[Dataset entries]
-- Opening Marker --
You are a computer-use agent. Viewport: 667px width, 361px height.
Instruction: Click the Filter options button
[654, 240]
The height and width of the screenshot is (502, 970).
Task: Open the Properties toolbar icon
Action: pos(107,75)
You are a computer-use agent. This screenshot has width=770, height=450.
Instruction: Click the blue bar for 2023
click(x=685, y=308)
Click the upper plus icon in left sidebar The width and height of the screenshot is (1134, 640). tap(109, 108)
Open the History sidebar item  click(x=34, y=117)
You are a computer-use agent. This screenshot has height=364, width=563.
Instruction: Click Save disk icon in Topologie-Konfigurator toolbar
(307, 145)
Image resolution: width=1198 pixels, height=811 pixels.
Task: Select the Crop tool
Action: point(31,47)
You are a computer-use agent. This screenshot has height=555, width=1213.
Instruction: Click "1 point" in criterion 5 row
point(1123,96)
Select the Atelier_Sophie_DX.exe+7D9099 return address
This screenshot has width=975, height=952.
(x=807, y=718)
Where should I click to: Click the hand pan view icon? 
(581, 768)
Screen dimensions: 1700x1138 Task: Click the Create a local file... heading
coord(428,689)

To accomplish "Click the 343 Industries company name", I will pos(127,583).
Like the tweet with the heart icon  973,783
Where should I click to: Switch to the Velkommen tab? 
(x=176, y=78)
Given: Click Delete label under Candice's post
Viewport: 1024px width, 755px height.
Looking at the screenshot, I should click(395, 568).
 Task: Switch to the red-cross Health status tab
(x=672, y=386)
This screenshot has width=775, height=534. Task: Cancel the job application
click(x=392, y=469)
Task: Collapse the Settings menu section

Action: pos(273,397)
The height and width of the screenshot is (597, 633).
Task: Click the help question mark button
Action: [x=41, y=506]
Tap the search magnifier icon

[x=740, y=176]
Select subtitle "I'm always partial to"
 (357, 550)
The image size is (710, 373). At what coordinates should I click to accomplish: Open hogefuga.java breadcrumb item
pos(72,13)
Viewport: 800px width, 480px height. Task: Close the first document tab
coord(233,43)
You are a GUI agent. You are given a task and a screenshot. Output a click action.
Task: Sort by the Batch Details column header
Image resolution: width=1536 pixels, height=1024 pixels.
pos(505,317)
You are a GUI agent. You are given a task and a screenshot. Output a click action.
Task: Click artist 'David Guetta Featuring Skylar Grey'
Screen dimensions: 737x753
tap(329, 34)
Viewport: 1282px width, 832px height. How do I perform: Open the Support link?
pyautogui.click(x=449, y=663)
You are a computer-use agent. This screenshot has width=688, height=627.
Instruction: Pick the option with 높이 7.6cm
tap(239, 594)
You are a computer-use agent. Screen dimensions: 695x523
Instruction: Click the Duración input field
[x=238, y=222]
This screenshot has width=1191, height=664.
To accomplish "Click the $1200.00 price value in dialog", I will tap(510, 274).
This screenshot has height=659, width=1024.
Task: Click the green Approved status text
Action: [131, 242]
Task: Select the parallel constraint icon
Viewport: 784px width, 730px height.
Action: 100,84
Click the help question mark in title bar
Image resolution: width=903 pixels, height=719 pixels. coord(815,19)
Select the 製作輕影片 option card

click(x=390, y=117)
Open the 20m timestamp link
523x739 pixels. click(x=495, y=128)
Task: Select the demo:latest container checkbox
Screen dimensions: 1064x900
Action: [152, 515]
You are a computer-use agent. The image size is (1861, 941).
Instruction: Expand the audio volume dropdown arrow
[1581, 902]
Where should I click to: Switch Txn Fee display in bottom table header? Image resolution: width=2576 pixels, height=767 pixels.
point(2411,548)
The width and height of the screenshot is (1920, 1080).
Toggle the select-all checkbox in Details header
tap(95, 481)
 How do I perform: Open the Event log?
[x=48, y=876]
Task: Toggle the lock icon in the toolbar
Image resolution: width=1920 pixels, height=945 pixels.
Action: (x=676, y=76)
-- Closing Marker --
Exercise
A single number is the answer here: how many lines above carry the string "agent"?

Task solution
9